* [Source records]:
********

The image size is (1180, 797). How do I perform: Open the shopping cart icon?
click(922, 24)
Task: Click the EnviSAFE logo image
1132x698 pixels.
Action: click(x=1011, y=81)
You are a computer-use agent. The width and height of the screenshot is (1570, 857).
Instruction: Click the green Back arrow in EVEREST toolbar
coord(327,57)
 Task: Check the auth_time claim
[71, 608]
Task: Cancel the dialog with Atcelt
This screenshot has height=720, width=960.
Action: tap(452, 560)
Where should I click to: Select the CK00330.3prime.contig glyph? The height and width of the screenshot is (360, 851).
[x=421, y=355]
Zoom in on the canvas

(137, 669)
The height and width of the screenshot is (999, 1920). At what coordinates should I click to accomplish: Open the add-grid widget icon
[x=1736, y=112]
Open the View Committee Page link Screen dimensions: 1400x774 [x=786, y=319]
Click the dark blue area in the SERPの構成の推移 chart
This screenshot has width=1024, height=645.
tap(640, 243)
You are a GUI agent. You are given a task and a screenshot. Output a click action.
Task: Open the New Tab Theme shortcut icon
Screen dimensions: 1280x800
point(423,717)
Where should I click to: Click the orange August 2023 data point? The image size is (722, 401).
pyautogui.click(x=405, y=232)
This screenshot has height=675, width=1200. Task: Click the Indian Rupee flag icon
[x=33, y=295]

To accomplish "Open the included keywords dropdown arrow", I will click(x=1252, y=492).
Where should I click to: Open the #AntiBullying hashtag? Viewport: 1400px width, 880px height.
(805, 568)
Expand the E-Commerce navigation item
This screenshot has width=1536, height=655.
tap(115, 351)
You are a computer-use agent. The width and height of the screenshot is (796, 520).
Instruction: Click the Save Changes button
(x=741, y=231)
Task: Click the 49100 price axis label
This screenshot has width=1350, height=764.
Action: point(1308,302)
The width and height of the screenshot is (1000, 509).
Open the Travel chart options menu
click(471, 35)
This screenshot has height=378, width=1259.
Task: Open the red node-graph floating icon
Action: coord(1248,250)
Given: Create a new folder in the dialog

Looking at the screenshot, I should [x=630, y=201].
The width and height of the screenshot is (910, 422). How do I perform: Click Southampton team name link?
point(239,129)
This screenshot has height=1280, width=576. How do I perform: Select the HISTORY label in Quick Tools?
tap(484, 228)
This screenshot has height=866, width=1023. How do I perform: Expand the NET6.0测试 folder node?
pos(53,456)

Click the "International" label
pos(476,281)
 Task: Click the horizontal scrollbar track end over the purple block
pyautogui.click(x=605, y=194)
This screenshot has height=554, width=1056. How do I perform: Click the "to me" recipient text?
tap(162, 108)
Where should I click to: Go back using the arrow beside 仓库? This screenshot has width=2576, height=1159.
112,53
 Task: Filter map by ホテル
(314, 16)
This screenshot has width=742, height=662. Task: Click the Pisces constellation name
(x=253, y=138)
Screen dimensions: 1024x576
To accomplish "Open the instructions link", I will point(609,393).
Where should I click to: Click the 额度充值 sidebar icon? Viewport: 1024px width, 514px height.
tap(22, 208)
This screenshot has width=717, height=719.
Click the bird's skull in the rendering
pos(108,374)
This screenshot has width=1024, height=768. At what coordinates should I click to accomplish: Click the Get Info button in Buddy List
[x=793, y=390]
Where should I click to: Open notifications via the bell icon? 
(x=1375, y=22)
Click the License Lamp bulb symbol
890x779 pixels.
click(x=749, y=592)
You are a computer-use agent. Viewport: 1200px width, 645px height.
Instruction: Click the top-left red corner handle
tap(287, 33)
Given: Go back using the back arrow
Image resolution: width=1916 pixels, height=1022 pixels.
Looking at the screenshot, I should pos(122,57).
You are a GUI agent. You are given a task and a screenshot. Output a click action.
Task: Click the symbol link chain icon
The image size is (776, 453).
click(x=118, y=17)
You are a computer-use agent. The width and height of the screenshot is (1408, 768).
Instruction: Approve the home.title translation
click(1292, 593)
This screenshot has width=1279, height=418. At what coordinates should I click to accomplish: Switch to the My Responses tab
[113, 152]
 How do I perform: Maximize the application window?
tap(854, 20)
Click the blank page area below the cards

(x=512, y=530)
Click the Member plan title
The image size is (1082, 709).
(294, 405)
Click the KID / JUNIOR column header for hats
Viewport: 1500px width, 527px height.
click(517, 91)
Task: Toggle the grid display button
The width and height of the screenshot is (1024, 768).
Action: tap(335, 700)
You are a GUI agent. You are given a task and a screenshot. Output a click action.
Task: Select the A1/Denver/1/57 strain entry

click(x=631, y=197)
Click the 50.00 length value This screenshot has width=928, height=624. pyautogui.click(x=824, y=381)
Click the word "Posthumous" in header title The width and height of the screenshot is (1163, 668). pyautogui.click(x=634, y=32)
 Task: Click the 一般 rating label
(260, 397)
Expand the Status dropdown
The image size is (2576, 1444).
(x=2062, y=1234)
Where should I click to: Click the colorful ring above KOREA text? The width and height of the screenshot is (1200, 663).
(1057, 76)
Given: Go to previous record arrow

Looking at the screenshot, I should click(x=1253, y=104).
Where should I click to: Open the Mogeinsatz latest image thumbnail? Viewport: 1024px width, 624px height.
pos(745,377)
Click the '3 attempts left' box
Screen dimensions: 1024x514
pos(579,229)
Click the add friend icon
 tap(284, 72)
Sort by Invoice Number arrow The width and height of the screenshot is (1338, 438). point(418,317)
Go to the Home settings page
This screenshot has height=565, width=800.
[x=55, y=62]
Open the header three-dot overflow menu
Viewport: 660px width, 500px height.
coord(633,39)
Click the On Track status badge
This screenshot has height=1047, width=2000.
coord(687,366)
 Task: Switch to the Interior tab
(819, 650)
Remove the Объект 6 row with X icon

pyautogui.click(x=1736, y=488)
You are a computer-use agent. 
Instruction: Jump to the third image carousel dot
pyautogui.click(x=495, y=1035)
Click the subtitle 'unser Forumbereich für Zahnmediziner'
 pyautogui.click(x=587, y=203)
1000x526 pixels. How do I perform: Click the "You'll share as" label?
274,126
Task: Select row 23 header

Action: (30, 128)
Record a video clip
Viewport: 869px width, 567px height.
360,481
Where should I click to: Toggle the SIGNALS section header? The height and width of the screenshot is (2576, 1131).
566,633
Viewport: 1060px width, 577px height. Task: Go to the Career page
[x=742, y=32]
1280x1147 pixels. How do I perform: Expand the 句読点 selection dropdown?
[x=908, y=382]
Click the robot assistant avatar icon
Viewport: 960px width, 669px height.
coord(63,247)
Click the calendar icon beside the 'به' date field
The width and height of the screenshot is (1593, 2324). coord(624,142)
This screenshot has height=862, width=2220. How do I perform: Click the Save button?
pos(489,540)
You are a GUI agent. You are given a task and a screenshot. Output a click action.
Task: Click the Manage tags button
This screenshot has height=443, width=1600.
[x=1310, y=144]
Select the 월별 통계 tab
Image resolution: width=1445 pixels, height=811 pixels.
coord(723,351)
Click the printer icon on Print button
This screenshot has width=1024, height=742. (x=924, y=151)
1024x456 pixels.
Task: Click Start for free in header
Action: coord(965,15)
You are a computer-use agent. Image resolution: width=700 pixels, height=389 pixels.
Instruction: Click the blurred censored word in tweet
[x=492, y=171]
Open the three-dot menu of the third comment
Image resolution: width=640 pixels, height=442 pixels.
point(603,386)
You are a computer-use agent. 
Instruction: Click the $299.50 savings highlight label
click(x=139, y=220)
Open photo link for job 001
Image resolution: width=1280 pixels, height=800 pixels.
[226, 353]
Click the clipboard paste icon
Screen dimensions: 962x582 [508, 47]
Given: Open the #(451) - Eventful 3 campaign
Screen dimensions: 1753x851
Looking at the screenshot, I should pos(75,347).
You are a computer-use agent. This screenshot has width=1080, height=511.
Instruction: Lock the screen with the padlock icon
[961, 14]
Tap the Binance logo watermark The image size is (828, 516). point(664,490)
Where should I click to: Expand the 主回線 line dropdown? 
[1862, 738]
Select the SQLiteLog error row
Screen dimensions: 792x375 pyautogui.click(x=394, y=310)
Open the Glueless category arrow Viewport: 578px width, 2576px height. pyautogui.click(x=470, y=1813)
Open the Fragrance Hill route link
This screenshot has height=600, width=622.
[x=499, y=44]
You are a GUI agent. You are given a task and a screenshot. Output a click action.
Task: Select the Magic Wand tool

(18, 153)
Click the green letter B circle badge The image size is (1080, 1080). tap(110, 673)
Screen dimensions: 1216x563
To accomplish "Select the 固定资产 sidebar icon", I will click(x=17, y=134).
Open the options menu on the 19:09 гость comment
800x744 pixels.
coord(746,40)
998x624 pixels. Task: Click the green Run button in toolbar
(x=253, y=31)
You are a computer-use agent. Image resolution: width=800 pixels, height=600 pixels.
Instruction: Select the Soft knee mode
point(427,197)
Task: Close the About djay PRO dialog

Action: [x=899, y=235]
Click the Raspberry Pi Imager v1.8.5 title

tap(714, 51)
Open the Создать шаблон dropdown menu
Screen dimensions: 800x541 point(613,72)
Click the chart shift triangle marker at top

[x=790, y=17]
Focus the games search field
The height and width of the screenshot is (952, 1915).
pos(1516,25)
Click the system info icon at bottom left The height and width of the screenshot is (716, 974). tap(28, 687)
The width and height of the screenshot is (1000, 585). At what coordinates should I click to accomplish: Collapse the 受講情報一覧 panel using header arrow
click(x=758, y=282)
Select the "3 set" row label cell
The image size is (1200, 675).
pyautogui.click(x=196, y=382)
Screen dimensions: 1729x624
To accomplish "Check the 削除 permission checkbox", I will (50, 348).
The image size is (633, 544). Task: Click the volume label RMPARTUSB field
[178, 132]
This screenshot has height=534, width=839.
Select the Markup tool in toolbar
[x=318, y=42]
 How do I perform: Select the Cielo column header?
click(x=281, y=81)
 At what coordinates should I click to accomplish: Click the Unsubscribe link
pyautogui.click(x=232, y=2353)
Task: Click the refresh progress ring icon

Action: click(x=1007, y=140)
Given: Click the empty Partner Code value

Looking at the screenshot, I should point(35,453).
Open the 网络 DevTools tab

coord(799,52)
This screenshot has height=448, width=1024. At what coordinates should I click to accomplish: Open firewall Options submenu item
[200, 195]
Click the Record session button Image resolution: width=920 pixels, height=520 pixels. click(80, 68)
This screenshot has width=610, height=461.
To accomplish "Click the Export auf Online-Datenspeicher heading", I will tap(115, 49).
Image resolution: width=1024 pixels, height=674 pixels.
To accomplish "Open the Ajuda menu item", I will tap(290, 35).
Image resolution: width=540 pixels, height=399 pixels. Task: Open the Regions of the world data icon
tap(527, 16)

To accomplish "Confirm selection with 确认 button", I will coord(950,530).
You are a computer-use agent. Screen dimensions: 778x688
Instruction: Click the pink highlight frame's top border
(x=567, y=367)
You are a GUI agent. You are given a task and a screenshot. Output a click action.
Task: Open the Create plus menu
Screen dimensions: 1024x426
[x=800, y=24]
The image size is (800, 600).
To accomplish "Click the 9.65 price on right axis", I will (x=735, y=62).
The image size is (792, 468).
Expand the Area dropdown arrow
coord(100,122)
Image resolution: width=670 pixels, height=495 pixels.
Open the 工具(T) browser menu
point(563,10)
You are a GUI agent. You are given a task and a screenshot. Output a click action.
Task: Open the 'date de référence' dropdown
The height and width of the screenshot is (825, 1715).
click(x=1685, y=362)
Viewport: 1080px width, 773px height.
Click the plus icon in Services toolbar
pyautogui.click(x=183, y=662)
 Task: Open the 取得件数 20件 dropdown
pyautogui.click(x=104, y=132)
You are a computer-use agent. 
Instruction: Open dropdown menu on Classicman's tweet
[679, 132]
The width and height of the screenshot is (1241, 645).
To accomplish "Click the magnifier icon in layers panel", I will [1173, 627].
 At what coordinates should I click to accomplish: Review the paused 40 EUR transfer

********

The expected output is the exact run of lines from the start of the entries through the line with "Task: Cancel the dialog with Atcelt", inclusive.

* [ANSWER BOX]:
The image size is (1180, 797). How do I perform: Open the shopping cart icon?
click(922, 24)
Task: Click the EnviSAFE logo image
1132x698 pixels.
Action: click(x=1011, y=81)
You are a computer-use agent. The width and height of the screenshot is (1570, 857).
Instruction: Click the green Back arrow in EVEREST toolbar
coord(327,57)
 Task: Check the auth_time claim
[71, 608]
Task: Cancel the dialog with Atcelt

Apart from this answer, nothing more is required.